Acts 11:25-30 (NIV)
Then Barnabas went to Tarsus to look for Saul, and when he found him, he brought him to Antioch. So for a whole year Barnabas and Saul met with the church and taught great numbers of people. The disciples were called Christians first at Antioch.
During this time some prophets came down from Jerusalem to Antioch. One of them, named Agabus, stood up and through the Spirit predicted that a severe famine would spread over the entire Roman world. (This happened during the reign of Claudius.) The disciples, each according to his ability, decided to provide help for the brothers living in Judea. This they did, sending their gift to the elders by Barnabas and Saul.

Ever since the apostles had sent Saul away from Jerusalem so that things would quiet down a bit, he had been quietly working in his home areas of Tarsus in Cilicia, northwest of Antioch. God had used this down-time to show him more of His plan for him and, like so many before him, he was kept in a holding pattern until the time was right for him to get back in the game.

That time had now come, and Barnabas, full of the Holy Spirit and of wisdom, sensed it. He saw the leadership needs that were present in the Antioch Church and heard the voice of God clearly directing him to Saul. So, he left at once for Antioch to find him.

At the same time, Saul recognized that it was God’s leading that he should go with Barnabas to strengthen and encourage the Antioch Church. He was a gifted teacher and prophet (one who speaks the words of God to the people), and the Church was indeed strengthened through his ministry.

The word Christian, first applied to believers in Antioch during this time, carries the sense of one who is specially devoted to the Christ (Messiah), as well as one who is like Christ in character and action. And, in the case of the Antiochian disciples, both were true. Whether this term was originally derogatory or not, the Scripture here gives no indication, it points to the fact that the non-believers in Antioch saw the devotion and character of those who were believers, and in them saw a reflection of Jesus Himself.

The prophet Agabus appears twice in the book of Acts, here and in Acts 21:10-11, both times as a bearer of bad news. In this instance, he was warning the believers through the area of a coming famine that would soon ravage the Empire.

The famine left the area around Antioch largely untouched so the believers there, mostly gentile converts, decided to send provisions and funds to the brothers and sisters in Judea, which had been very hard hit, an act conforming not only to Jesus’ general “Golden Rule” (Matthew 7:12), but even to his more specific standard of self-sacrificial love for those in the Church (John 13:34-35).

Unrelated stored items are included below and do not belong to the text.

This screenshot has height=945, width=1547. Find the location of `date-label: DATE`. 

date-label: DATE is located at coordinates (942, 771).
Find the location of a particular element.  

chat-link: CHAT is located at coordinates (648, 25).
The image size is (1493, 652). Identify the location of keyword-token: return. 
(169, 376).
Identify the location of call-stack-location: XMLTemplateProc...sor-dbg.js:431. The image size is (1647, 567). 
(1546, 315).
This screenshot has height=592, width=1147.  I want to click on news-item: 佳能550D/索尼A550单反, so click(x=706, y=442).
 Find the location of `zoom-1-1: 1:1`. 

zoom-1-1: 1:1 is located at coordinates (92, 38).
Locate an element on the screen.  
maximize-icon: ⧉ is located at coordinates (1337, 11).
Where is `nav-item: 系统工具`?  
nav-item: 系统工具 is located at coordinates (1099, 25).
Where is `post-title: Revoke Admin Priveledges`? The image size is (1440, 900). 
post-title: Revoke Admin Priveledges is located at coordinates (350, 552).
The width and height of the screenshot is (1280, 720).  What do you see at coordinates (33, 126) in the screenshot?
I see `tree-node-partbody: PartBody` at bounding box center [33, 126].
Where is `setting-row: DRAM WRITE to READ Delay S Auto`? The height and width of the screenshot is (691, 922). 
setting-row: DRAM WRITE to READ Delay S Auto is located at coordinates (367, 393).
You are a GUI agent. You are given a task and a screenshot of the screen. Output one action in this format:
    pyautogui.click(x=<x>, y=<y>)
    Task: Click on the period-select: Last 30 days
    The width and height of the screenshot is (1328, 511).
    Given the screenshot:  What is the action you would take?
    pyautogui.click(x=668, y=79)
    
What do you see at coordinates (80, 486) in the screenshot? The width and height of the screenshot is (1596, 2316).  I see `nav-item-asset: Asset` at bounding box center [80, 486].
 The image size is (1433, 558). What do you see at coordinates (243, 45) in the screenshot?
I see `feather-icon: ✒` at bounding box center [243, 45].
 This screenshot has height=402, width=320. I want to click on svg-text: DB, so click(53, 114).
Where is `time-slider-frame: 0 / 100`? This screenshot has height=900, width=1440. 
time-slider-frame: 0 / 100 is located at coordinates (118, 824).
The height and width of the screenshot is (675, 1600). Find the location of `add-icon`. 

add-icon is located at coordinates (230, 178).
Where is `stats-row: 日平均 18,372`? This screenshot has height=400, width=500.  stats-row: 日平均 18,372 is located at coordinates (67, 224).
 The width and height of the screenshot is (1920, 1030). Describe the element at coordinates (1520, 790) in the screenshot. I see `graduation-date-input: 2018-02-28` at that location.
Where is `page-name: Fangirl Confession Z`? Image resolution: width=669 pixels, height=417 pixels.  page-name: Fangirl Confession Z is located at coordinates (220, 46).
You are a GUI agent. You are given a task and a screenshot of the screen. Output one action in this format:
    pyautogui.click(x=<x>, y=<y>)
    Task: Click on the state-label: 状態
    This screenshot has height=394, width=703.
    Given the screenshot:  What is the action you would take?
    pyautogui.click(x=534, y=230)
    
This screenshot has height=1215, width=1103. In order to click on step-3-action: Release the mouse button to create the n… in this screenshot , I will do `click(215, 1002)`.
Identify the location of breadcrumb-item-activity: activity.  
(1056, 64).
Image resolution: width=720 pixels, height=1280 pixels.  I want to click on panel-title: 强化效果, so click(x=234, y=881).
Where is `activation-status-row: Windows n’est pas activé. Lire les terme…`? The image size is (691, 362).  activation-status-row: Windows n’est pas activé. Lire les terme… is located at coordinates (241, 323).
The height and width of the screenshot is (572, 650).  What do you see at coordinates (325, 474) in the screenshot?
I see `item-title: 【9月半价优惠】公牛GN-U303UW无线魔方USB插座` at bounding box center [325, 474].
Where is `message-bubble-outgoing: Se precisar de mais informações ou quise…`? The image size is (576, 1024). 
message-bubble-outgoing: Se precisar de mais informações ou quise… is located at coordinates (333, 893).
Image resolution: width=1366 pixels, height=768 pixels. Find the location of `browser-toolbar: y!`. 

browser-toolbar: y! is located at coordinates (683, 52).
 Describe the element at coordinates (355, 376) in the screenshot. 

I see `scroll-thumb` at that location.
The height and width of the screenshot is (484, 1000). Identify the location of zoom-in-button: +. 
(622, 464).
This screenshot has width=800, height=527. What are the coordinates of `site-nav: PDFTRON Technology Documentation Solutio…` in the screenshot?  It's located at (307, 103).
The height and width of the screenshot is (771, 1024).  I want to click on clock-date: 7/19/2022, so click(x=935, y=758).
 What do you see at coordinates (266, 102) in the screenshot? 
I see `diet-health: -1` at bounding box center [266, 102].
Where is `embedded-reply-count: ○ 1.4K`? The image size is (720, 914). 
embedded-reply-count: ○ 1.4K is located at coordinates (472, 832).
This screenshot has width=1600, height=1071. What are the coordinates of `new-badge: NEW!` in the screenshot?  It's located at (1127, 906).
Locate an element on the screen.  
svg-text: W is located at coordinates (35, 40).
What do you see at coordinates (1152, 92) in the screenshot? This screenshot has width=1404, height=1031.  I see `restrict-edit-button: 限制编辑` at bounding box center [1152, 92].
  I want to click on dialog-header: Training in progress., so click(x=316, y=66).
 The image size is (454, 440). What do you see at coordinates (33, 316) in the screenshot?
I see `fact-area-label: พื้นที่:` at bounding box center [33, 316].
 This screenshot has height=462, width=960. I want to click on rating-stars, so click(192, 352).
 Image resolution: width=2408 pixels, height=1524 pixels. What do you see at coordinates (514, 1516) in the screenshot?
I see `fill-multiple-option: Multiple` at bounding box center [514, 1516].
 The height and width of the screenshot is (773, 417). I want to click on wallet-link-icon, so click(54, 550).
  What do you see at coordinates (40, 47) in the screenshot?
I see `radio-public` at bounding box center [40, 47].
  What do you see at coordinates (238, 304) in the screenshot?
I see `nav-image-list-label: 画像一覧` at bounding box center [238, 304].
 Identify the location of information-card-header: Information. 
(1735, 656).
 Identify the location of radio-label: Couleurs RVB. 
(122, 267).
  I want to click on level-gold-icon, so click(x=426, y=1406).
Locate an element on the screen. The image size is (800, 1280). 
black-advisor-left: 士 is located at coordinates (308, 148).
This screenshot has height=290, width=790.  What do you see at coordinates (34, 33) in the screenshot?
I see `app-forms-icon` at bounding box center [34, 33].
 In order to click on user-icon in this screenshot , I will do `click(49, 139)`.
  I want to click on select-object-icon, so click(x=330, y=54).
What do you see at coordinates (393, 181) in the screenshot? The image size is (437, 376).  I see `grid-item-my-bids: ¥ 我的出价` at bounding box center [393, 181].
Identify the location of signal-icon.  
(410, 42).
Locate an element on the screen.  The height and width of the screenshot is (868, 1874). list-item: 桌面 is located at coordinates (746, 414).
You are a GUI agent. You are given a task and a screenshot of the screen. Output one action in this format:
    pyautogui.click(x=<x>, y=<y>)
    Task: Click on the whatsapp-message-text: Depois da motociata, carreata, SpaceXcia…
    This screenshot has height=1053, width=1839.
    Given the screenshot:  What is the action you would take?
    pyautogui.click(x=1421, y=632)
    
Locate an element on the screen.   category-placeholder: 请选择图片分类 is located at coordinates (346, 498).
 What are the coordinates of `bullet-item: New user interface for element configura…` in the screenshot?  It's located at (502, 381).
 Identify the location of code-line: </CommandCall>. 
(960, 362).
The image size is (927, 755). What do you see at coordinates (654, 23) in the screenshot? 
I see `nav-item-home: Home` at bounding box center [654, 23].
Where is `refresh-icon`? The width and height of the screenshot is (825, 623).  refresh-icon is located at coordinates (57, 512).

They gathered all they could possibly spare and sent it south, with Paul and Barnabas overseeing the transportation and ensuring that the gift made it into the proper hands.

Father, your guiding hand was so evident in all these activities: helping Barnabas to find Saul, letting Saul know that this was Your calling, the success in deepening the Antiochian disciples, Agabus’ warning, and Your moving the hearts of the Antiochian Christians to send relief to the Church in Jerusalem. Help me, Lord, to listen for Your voice with that same intensity, to hear jut as clearly as they all did, and to respond with the same celerity. Amen.